I'll be interested to see if it interfaces with any of the fish finders on the market, and if so, which ones. The best thing about my Minn kota is the ability to follow a contour line on my humminbird. I know Garmin's TM can do this when paired with a Garmin head unit, and the same goes for lowrance.


----------



## finbully

What are the horror stories you have been hearing about every brand?


----------



## finbully

finbully said:


> What are the horror stories you have been hearing about every brand?


Funny how new posters come on here (OP) and make broad accusations and then don't provide any specifics when asked. Par for the course in today's world I guess.


----------



## csnaspuck

I have heard they have been working on it for years and it was supposed to be released a while ago. I was waiting for it but with covid and manufacturing delays of all things marine, i got tired of waiting and went with the MK Ulterra


----------



## kylet

I remember calling about the Charge and it being “by end of year”. It was finally released a year or two later. That kind of deal though is probably a bit more complex as far as Quality assurance goes.


----------



## lemaymiami

What invariably happens "in the real world" is that no matter how much you test out a new piece of gear coming to the market - you just can't account for every little problem that will inevitably come up when they finally have some sales and every one from a beginner to an experienced angler actually uses them. That and only that is the reason I try to be a bit cautious about being the first on the block with a piece of new gear... 
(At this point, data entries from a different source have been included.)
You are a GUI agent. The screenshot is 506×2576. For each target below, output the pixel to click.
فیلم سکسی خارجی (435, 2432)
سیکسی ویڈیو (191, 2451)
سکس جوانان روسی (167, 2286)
Since most of my "lessons" should have come with a box of band-aids (understatement) I've learned to let others be the first buyers while watching carefully to see what they have to say about their experiences...


----------



## firecat1981

finbully said:


> Funny how new posters come on here (OP) and make broad accusations and then don't provide any specifics when asked. Par for the course in today's world I guess.


Or he just hasn't checked on this thread since?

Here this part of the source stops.